• **Fragmento del documento**
Ilusiones felipistas aparte, sean cuales sean los resultados electorales, lo cierto es que la debacle del PSOE es ya una realidad. Con ello la oligarquía se encuentra sin ninguna baza política que jugar por la banda de la «izquierda» y sin ni siquiera poder contar por la banda de la derecha con una alternativa que le pueda ofrecer una mínima estabilidad. Ésa es la razón de que el desfondamiento felipista sea la consecuencia más destacada de la crisis y la que explica que ésta se haya agravado, poniendo de manifiesto el estrepitoso fracaso de la reforma política del régimen, de su intento de enmascarar su esencia fascista, de dotarse de una amplia base social y de legitimarse. Esto no quiere decir que la oligarquía vaya a adoptar las viejas formas de dominación fascista ya periclitadas. Por el contrario, va a hacer todo lo posible por mantener la parafernalia «democrática», al tiempo que intensifica y perfecciona sus medidas e instrumentos terroristas para hacer frente al movimiento de resistencia popular.

No es casual que todos los partidos institucionales se hayan puesto de acuerdo y hayan echado mano de la «lucha contra la corrupción» para salvar al régimen. De esta forma, tratan de presentarse ante los trabajadores como los buenos de la película, al tiempo que lanzan el mensaje de que la corrupción nada tiene que ver con el Estado capitalista, sino que es obra de unos pocos aprovechados que empañan su imagen, etc.

En este empeño los cretinos de IU se están llevando la palma, ofreciéndose para poder seguir la labor de los felipistas o compartir la carga, si se tercia, desde alguna poltrona ministerial. Se trata, en suma, de aplicar la reforma laboral y el nuevo Código Penal y continuar la guerra sucia. Todo a más bajo precio.

En esa dirección apunta la reciente creación del superministerio de la represión. ¿Qué se esconde tras esa iniciativa?

• **Datos proporcionados**
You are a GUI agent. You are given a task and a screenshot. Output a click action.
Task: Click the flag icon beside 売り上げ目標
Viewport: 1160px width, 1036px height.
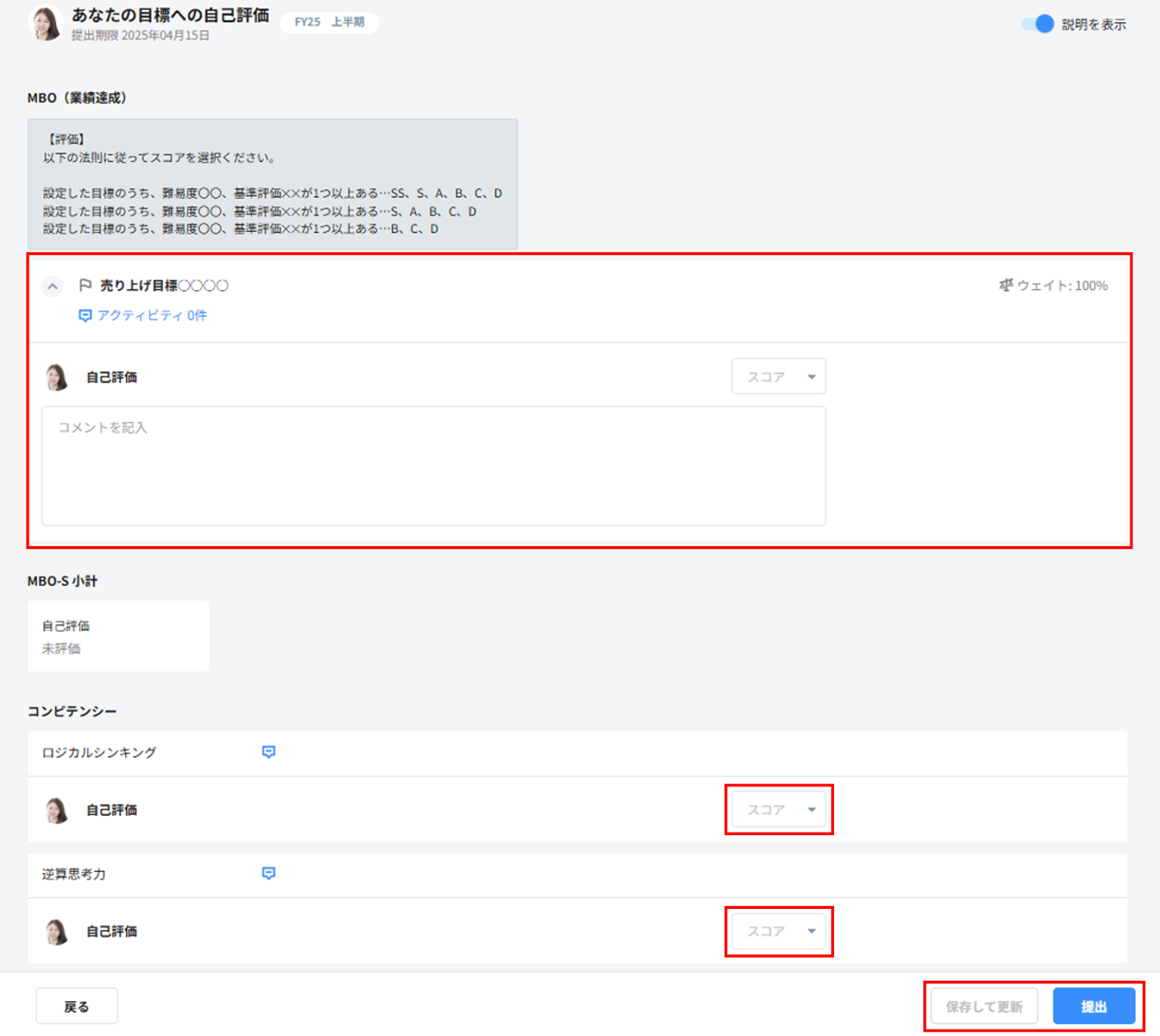point(86,285)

• **Enunciado de la tarea**
Transcribe literalmente, en el texto sobre la debacle del PSOE, el pasaje que empieza con las palabras que contienen "No es casual" y termina en "su imagen, etc.".

• **Respuesta al problema**
No es casual que todos los partidos institucionales se hayan puesto de acuerdo y hayan echado mano de la «lucha contra la corrupción» para salvar al régimen. De esta forma, tratan de presentarse ante los trabajadores como los buenos de la película, al tiempo que lanzan el mensaje de que la corrupción nada tiene que ver con el Estado capitalista, sino que es obra de unos pocos aprovechados que empañan su imagen, etc.